她低下頭,手指無意識地絞著衣角,過了好一會兒才說:“我會讓她盡快搬出去的。”
“搬到哪兒去?”
“我......我有個朋友在白云區那邊有套空房子,可以先讓她住一段時間。”
“哪個朋友?我認識嗎?”
“你不認識的,是我大學同學。”
“大學同學?”我皺了皺眉,“你大學同學我基本都見過,沒聽說過誰在白云區有空房子。”
林婉抬起頭,眼神里閃過一絲不耐煩:“老公,你能不能別問了?這些事情我來處理就好,你不用管那么多。”
“不用管那么多?”我的聲音提高了,“林婉,這是我家。你隨隨便便帶一個人回來住,連人家什么來歷都不跟我說清楚,現在我媽要來了你又急著把人送走,你讓我怎么想?”
“我說了,她是我表妹!”
“那你把她身份證給我看看。”
林婉愣住了:“你要她身份證干什么?”
“核實一下。”我說,“既然是你表妹,總得有身份證吧?我拍個照,存個檔,萬一出了什么事也好有個交代。
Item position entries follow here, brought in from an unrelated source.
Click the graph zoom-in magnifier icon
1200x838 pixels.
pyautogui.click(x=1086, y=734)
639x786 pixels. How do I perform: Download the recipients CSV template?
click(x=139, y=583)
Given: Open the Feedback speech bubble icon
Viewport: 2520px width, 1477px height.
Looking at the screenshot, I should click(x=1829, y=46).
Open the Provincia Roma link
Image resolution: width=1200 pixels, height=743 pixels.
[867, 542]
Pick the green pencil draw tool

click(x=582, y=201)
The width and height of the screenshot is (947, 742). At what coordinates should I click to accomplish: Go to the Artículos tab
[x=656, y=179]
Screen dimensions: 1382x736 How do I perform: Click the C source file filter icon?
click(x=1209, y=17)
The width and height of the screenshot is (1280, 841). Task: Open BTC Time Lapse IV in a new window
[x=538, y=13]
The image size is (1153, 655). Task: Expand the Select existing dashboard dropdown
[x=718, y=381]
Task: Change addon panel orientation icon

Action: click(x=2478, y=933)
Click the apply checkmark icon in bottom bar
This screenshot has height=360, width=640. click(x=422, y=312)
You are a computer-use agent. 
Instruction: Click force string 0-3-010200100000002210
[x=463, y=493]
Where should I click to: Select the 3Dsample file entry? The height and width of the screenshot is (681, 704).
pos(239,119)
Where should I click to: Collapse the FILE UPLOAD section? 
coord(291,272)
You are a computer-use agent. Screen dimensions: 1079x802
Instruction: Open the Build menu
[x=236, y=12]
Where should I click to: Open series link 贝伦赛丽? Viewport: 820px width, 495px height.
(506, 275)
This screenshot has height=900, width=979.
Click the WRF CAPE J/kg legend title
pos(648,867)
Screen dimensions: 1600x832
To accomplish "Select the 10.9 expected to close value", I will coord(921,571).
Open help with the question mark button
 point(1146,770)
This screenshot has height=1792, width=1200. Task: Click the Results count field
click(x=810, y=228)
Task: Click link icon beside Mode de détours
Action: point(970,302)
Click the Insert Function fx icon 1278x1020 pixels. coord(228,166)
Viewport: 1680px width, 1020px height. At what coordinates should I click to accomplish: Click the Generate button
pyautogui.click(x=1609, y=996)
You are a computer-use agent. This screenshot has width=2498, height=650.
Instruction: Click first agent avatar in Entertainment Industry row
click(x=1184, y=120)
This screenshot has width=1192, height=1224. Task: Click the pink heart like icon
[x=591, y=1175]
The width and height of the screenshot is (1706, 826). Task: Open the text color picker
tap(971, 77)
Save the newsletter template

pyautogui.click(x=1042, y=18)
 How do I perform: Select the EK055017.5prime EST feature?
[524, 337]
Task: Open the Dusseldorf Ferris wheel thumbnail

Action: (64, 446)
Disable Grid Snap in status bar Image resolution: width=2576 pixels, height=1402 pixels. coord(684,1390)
”
“能出什么事?”林婉的聲音也開始變大,“你是不是有病?疑神疑鬼的,不就是我表妹來住幾天嗎?你至于這樣嗎?”
“我至于。”我站起來,居高臨下地看著她,“林婉,我再問你最后一次,那個女人到底是誰?”
林婉也站了起來,她的眼眶紅了,嘴唇在發抖:“陳朗,你到底想干什么?你是不是不相信我?”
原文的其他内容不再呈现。